--- start ---

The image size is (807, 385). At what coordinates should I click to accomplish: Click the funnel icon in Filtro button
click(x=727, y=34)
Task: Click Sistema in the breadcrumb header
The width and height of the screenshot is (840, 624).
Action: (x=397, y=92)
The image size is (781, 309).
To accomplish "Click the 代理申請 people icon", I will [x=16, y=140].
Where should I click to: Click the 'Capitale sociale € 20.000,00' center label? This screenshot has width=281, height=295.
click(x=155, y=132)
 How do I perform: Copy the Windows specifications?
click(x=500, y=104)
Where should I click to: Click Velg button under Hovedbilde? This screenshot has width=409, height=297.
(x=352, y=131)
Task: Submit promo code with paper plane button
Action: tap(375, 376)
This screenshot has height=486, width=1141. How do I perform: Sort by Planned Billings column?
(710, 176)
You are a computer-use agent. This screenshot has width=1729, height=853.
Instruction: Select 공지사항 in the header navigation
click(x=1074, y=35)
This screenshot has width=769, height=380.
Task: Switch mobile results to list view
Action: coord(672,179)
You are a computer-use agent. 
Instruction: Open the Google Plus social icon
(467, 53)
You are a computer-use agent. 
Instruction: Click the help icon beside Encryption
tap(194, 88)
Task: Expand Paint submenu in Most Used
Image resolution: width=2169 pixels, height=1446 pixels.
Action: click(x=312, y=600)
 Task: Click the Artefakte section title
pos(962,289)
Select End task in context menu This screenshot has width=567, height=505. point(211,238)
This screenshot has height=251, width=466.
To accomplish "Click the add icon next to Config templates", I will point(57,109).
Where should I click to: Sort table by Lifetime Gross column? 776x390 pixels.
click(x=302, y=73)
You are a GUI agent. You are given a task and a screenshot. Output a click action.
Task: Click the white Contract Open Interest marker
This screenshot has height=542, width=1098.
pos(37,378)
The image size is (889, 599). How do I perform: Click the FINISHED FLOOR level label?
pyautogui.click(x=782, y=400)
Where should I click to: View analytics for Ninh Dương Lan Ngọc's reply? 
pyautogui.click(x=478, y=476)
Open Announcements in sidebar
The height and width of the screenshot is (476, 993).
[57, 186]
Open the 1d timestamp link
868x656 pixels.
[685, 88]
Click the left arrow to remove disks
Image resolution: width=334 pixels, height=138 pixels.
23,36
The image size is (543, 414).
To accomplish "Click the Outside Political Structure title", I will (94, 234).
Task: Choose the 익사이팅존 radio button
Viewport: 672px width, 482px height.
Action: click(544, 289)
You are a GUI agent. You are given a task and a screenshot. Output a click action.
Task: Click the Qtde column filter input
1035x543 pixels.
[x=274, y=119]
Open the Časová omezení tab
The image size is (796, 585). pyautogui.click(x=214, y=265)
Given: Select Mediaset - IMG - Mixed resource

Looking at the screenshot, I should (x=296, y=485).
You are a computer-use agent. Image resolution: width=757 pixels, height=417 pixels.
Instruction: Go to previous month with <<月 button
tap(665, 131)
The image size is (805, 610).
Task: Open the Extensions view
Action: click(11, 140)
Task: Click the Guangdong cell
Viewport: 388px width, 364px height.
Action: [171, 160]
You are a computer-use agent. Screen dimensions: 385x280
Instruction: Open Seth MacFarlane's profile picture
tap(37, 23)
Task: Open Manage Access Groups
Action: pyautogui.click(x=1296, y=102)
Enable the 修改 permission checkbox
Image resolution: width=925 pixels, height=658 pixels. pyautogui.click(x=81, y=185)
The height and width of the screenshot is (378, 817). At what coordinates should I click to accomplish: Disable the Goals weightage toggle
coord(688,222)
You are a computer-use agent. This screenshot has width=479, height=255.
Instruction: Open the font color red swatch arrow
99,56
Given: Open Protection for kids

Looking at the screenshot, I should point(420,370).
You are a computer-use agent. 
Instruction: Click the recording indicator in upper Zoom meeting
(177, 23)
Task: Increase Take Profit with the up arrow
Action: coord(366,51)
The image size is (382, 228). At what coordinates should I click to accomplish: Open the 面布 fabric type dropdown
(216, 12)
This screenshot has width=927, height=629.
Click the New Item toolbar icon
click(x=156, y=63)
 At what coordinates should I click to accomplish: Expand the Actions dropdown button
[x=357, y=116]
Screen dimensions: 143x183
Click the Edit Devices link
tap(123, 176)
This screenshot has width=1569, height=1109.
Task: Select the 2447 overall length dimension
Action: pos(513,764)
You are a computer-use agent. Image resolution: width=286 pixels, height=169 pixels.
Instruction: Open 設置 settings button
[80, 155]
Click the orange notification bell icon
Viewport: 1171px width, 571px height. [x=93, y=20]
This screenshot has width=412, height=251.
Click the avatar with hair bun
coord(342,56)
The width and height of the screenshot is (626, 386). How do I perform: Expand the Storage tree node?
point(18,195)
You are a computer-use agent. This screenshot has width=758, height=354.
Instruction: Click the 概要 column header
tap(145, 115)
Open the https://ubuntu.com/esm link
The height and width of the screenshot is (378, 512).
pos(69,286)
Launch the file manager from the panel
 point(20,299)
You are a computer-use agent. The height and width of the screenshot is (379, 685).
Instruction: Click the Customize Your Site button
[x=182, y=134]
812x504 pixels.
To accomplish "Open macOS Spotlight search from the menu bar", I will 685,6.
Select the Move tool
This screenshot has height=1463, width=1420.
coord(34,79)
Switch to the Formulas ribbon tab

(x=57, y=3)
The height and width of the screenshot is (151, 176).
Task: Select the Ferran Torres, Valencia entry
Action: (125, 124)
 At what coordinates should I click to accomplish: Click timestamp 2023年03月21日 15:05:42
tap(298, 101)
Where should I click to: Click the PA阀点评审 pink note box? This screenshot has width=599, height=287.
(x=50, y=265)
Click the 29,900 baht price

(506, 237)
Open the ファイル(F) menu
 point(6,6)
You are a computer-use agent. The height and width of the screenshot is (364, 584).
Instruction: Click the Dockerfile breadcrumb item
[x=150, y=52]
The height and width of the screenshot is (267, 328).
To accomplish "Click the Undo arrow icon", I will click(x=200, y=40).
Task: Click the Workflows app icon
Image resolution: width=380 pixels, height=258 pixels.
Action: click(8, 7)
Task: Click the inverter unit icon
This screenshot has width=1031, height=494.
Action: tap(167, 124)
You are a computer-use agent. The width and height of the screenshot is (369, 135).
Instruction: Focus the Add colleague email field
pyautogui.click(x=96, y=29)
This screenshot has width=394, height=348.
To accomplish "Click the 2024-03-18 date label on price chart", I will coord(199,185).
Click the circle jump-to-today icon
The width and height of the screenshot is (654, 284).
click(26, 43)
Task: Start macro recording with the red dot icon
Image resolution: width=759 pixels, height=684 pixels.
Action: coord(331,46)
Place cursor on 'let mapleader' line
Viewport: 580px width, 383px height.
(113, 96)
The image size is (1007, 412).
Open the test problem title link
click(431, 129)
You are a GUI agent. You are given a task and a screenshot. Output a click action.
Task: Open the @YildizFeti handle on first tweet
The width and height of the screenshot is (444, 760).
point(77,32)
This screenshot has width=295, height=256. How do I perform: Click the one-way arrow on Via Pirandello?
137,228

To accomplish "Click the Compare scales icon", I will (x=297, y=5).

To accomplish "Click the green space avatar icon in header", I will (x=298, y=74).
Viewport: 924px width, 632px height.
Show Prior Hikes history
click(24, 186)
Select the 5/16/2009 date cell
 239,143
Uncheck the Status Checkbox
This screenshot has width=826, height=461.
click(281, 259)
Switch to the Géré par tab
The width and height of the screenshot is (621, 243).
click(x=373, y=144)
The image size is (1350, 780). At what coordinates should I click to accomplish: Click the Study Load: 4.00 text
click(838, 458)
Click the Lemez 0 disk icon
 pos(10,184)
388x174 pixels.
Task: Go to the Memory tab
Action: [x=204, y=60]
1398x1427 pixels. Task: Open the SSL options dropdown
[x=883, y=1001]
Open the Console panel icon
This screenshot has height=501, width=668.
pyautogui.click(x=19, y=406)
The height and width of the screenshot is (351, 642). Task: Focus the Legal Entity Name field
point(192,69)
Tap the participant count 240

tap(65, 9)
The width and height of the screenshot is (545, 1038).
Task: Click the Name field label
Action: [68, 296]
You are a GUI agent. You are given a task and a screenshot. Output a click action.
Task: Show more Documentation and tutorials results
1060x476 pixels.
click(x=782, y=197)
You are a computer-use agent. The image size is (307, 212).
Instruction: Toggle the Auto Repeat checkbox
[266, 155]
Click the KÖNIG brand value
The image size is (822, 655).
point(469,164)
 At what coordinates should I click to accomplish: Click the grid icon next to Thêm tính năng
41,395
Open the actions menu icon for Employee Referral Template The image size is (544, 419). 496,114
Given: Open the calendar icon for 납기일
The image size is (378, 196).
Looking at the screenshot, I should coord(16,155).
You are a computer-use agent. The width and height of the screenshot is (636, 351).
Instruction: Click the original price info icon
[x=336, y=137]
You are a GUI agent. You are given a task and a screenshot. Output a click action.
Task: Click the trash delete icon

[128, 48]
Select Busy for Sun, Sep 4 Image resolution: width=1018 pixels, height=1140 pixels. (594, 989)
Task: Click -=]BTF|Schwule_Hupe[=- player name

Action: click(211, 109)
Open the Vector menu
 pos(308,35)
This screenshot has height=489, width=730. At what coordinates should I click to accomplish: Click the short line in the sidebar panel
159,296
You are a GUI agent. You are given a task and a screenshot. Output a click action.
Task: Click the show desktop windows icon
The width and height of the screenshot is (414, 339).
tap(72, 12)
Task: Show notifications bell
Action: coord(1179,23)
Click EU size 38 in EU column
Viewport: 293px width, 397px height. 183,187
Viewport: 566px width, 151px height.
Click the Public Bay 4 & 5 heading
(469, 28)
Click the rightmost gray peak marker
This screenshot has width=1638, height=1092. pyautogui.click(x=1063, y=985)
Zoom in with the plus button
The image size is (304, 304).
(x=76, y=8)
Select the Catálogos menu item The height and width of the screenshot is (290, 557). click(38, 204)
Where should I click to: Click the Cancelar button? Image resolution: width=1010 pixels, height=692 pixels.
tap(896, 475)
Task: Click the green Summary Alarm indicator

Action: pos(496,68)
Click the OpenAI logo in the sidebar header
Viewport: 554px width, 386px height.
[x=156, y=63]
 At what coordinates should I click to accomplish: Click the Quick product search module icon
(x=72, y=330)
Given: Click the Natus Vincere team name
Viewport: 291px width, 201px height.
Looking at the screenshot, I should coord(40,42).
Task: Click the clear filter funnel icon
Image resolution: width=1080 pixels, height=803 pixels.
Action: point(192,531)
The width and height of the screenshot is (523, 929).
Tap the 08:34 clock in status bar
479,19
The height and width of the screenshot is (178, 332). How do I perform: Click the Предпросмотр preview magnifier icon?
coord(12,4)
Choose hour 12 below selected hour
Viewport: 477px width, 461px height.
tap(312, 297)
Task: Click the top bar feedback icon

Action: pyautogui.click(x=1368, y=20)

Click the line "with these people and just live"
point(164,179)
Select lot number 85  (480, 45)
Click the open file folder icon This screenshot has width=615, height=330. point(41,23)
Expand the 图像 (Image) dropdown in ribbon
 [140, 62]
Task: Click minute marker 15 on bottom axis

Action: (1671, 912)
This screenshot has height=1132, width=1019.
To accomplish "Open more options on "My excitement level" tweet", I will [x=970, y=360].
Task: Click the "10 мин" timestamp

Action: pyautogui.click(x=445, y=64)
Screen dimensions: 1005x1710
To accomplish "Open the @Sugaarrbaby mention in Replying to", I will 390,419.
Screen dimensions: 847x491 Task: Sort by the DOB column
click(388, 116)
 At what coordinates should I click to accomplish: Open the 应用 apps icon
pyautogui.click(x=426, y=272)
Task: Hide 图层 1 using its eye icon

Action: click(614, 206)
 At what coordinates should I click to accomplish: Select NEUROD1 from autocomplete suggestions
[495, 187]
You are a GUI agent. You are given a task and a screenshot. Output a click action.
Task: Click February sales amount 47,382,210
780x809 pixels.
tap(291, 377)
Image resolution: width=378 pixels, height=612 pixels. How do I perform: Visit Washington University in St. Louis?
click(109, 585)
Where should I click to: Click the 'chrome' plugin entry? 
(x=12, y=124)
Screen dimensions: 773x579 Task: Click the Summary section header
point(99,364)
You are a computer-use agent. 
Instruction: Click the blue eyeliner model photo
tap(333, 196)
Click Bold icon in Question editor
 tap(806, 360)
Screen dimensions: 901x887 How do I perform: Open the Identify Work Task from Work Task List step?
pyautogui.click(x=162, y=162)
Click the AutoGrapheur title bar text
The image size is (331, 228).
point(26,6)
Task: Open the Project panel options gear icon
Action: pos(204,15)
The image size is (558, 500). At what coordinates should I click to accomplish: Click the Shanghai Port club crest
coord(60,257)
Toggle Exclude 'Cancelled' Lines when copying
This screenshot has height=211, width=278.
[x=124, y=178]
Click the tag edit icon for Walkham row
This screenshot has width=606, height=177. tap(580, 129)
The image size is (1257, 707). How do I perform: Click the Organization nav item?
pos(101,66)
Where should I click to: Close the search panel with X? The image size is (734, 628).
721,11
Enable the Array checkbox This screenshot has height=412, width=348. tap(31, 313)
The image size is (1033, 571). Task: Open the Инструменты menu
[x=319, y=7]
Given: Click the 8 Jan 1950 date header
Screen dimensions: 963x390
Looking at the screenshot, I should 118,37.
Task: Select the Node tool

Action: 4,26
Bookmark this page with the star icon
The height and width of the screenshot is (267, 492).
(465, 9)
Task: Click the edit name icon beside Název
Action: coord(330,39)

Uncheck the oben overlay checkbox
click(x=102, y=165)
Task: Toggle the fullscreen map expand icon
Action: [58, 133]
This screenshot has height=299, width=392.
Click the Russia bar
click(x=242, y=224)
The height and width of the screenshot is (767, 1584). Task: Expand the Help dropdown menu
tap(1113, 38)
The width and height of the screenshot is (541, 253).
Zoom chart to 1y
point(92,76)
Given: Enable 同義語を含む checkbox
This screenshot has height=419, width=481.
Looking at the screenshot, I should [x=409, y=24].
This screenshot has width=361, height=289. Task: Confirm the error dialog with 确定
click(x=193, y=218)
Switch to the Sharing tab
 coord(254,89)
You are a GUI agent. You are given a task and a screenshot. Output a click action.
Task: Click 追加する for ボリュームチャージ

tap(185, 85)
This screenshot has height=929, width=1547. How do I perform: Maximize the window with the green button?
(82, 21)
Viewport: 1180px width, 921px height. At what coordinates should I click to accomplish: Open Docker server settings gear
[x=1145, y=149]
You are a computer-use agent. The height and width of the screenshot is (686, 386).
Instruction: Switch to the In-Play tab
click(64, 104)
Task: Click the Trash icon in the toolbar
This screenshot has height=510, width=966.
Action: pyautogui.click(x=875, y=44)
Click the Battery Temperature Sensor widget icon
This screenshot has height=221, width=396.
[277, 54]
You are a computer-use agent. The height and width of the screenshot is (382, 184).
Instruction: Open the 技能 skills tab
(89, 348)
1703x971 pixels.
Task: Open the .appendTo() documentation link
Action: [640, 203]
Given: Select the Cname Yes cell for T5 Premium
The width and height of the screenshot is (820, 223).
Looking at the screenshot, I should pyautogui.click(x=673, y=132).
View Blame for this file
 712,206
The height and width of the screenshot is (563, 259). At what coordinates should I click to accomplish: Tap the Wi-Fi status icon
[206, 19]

--- end ---

Reproduce verbatim the lines of the material starting at the line containing "Task: Hide 图层 1 using its eye icon" and ending at the line containing "Action: [58, 133]", including both of those lines and nothing else.

Task: Hide 图层 1 using its eye icon

Action: click(614, 206)
 At what coordinates should I click to accomplish: Select NEUROD1 from autocomplete suggestions
[495, 187]
You are a GUI agent. You are given a task and a screenshot. Output a click action.
Task: Click February sales amount 47,382,210
780x809 pixels.
tap(291, 377)
Image resolution: width=378 pixels, height=612 pixels. How do I perform: Visit Washington University in St. Louis?
click(109, 585)
Where should I click to: Click the 'chrome' plugin entry? 
(x=12, y=124)
Screen dimensions: 773x579 Task: Click the Summary section header
point(99,364)
You are a computer-use agent. 
Instruction: Click the blue eyeliner model photo
tap(333, 196)
Click Bold icon in Question editor
 tap(806, 360)
Screen dimensions: 901x887 How do I perform: Open the Identify Work Task from Work Task List step?
pyautogui.click(x=162, y=162)
Click the AutoGrapheur title bar text
The image size is (331, 228).
point(26,6)
Task: Open the Project panel options gear icon
Action: pos(204,15)
The image size is (558, 500). At what coordinates should I click to accomplish: Click the Shanghai Port club crest
coord(60,257)
Toggle Exclude 'Cancelled' Lines when copying
This screenshot has height=211, width=278.
[x=124, y=178]
Click the tag edit icon for Walkham row
This screenshot has width=606, height=177. tap(580, 129)
The image size is (1257, 707). How do I perform: Click the Organization nav item?
pos(101,66)
Where should I click to: Close the search panel with X? The image size is (734, 628).
721,11
Enable the Array checkbox This screenshot has height=412, width=348. tap(31, 313)
The image size is (1033, 571). Task: Open the Инструменты menu
[x=319, y=7]
Given: Click the 8 Jan 1950 date header
Screen dimensions: 963x390
Looking at the screenshot, I should 118,37.
Task: Select the Node tool

Action: 4,26
Bookmark this page with the star icon
The height and width of the screenshot is (267, 492).
(465, 9)
Task: Click the edit name icon beside Název
Action: coord(330,39)

Uncheck the oben overlay checkbox
click(x=102, y=165)
Task: Toggle the fullscreen map expand icon
Action: [58, 133]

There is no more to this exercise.